Project Step: Problem Brief and Harm Statement

Unit ID: ML-M01-U06 Estimated active time: 30-45 minutes

Bring the pieces together

You have now seen the parts of a strong ML problem frame.

You can answer:

  • What kind of task is this?
  • What is the target?
  • What is the unit of analysis?
  • When is the prediction made?
  • What action follows?
  • Who uses the result?
  • Who is affected?
  • What can go wrong?
  • What simpler options should we compare?
  • Is the project feasible enough to continue?

Now you will write the first problem brief.
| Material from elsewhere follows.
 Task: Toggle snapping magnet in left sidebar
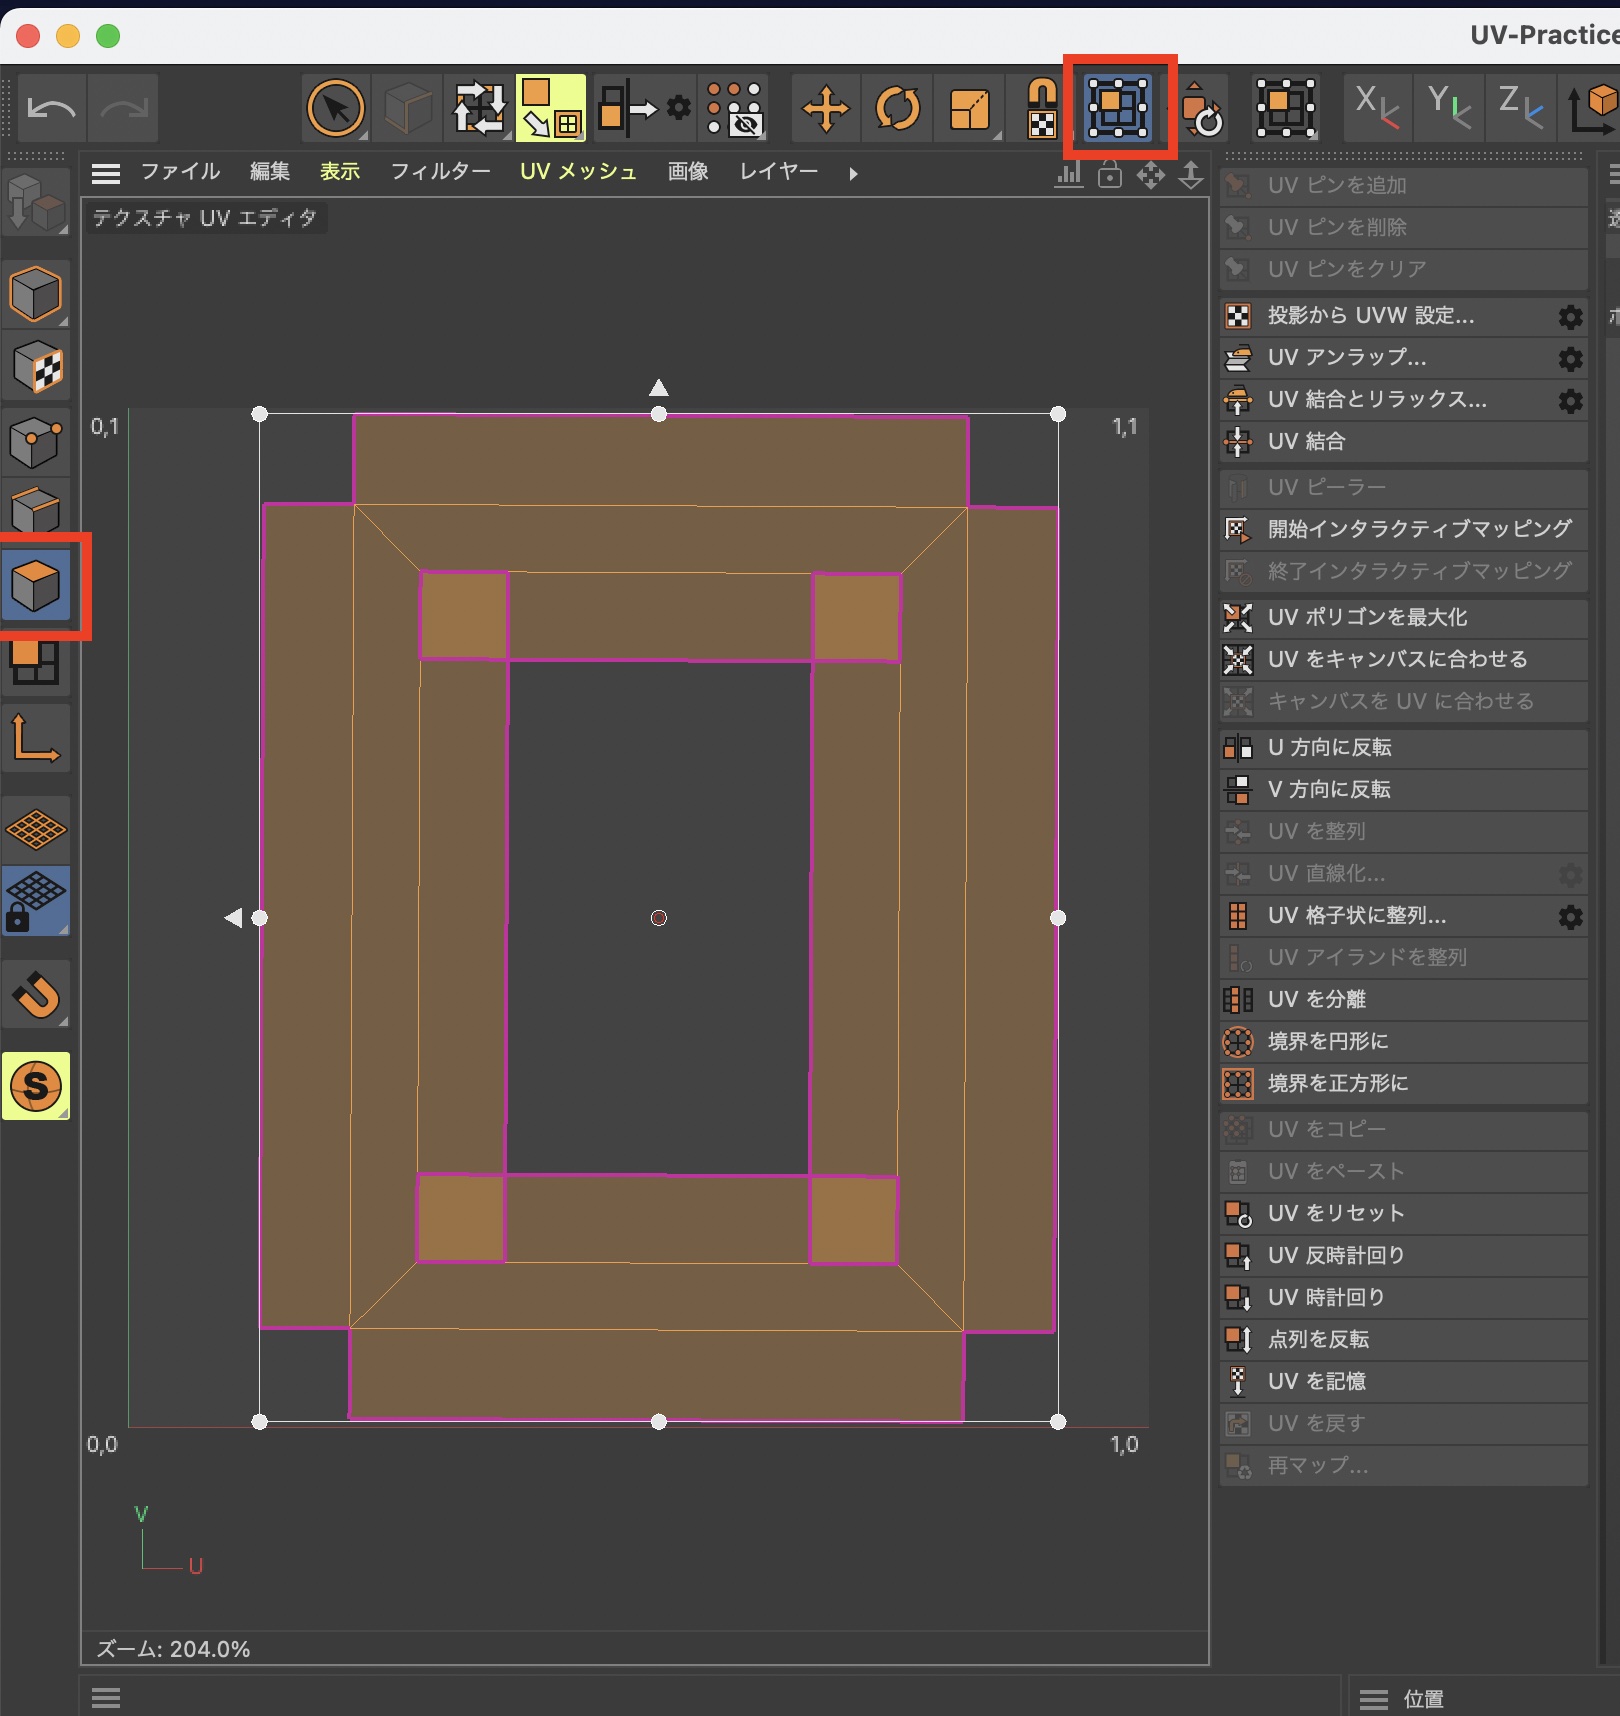(36, 995)
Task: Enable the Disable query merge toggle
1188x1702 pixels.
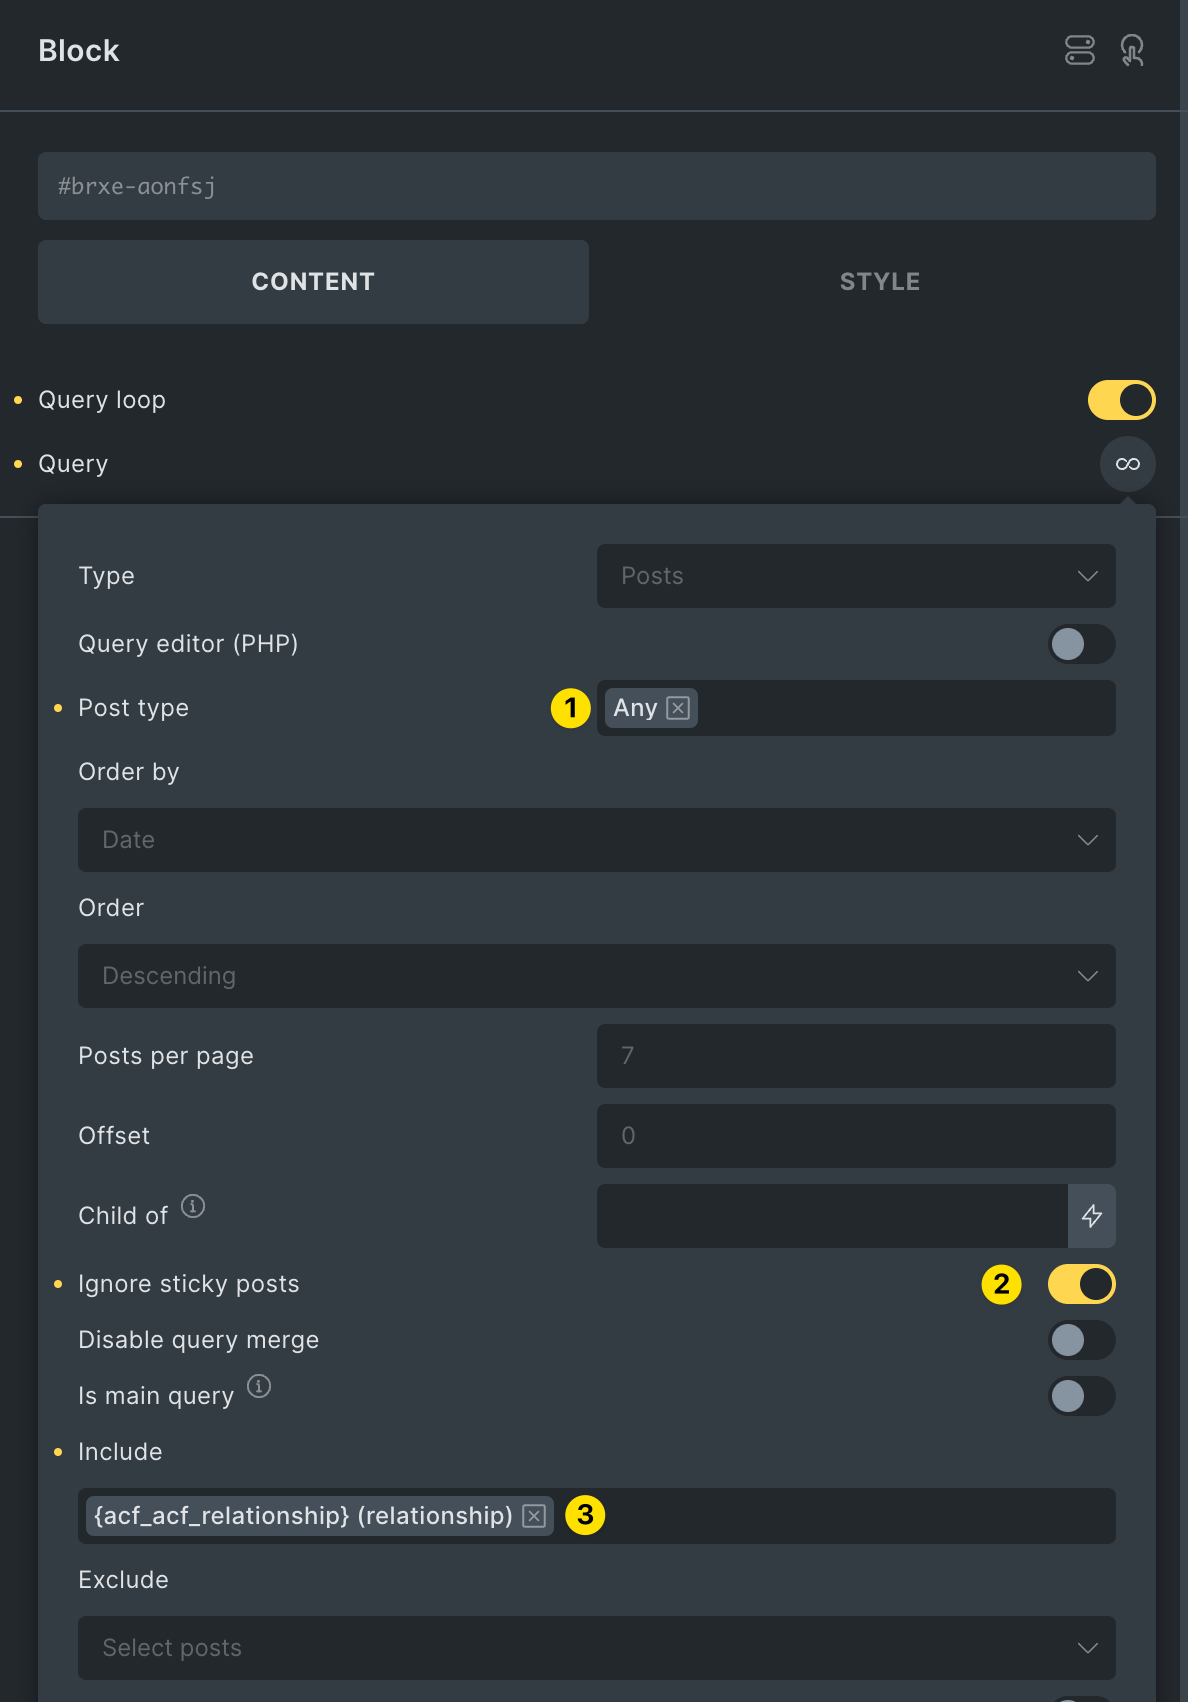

This brief is not a long report. It is a thinking tool. It helps you avoid building the wrong model.

Problem brief template

Use this structure.

FieldWrite this
Practical goalWhat real-world process are we trying to improve?
Task typePrediction, description, automation, decision support, or a combination
TargetThe value the model would predict
Unit of analysisWhat one prediction represents
Prediction timeWhen the prediction is made
Outcome windowWhat future period the target covers
UserWho uses the result
ActionWhat the user does with the result
Affected peopleWho may be helped or harmed
BaselineThe simple method the model must beat
Success criterionWhat improvement would make the model worth using
Unacceptable failureWhat should stop or redesign the project
Feasibility decisionContinue, revise, or stop

Worked example

Here is a first brief for the learner-support example.

FieldExample answer
Practical goalHelp learners receive support early enough to continue Module 1.
Task typePrediction used for decision support.
TargetWhether a learner completes Module 1 by day 10.
Unit of analysisOne learner's first attempt at Module 1.
Prediction timeEnd of day 3 after the learner starts Module 1.
Outcome windowCompletion by day 10.
UserCourse mentor.
ActionOffer an optional support message on day 4.
Affected peopleLearners who are flagged or not flagged.
BaselineMessage learners who have not opened Module 1 for three days.
Success criterionFind more learners who need support than the simple rule, without sending many unnecessary messages.
Unacceptable failureThe score is used to punish, shame, block, or rank learners.
Feasibility decisionRevise or continue, depending on label quality and mentor capacity.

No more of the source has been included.